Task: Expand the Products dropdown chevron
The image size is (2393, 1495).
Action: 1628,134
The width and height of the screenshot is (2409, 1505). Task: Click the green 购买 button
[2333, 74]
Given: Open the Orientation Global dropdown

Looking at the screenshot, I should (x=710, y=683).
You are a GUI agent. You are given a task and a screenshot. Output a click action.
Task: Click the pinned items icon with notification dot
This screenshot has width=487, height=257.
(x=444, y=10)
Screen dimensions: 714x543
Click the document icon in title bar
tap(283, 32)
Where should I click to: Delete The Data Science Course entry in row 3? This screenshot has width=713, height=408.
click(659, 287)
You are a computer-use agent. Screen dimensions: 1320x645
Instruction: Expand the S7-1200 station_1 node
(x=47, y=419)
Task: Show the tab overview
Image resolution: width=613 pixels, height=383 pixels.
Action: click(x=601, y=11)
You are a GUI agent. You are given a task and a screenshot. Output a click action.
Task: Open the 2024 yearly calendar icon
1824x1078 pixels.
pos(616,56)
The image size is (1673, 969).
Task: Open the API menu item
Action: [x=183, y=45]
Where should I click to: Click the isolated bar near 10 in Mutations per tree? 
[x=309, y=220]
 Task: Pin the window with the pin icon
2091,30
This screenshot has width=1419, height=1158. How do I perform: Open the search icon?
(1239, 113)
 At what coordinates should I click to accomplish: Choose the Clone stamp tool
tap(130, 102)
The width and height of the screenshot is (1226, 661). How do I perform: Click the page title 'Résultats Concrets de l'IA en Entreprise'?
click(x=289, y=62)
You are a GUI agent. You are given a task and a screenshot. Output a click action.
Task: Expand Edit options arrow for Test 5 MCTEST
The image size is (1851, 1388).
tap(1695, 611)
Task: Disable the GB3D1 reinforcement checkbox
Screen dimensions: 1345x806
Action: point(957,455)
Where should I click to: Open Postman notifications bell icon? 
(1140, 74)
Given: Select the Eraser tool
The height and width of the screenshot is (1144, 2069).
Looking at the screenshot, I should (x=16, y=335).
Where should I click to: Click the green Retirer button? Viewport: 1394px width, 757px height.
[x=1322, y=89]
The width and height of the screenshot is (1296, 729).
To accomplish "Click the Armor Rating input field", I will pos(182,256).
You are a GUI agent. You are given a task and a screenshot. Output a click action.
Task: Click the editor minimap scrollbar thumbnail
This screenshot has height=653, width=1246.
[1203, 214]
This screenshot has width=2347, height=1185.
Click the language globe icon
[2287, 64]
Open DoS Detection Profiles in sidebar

-------

## TASK OBJECTIVE
Beginning at the line that holds "Task: Open the 2024 yearly calendar icon", reproduce each line of the records above down to and including the last one.

## RESPONSE AREA
Task: Open the 2024 yearly calendar icon
1824x1078 pixels.
pos(616,56)
The image size is (1673, 969).
Task: Open the API menu item
Action: [x=183, y=45]
Where should I click to: Click the isolated bar near 10 in Mutations per tree? 
[x=309, y=220]
 Task: Pin the window with the pin icon
2091,30
This screenshot has width=1419, height=1158. How do I perform: Open the search icon?
(1239, 113)
 At what coordinates should I click to accomplish: Choose the Clone stamp tool
tap(130, 102)
The width and height of the screenshot is (1226, 661). How do I perform: Click the page title 'Résultats Concrets de l'IA en Entreprise'?
click(x=289, y=62)
You are a GUI agent. You are given a task and a screenshot. Output a click action.
Task: Expand Edit options arrow for Test 5 MCTEST
The image size is (1851, 1388).
tap(1695, 611)
Task: Disable the GB3D1 reinforcement checkbox
Screen dimensions: 1345x806
Action: point(957,455)
Where should I click to: Open Postman notifications bell icon? 
(1140, 74)
Given: Select the Eraser tool
The height and width of the screenshot is (1144, 2069).
Looking at the screenshot, I should (x=16, y=335).
Where should I click to: Click the green Retirer button? Viewport: 1394px width, 757px height.
[x=1322, y=89]
The width and height of the screenshot is (1296, 729).
To accomplish "Click the Armor Rating input field", I will pos(182,256).
You are a GUI agent. You are given a task and a screenshot. Output a click action.
Task: Click the editor minimap scrollbar thumbnail
This screenshot has height=653, width=1246.
[1203, 214]
This screenshot has width=2347, height=1185.
Click the language globe icon
[2287, 64]
Open DoS Detection Profiles in sidebar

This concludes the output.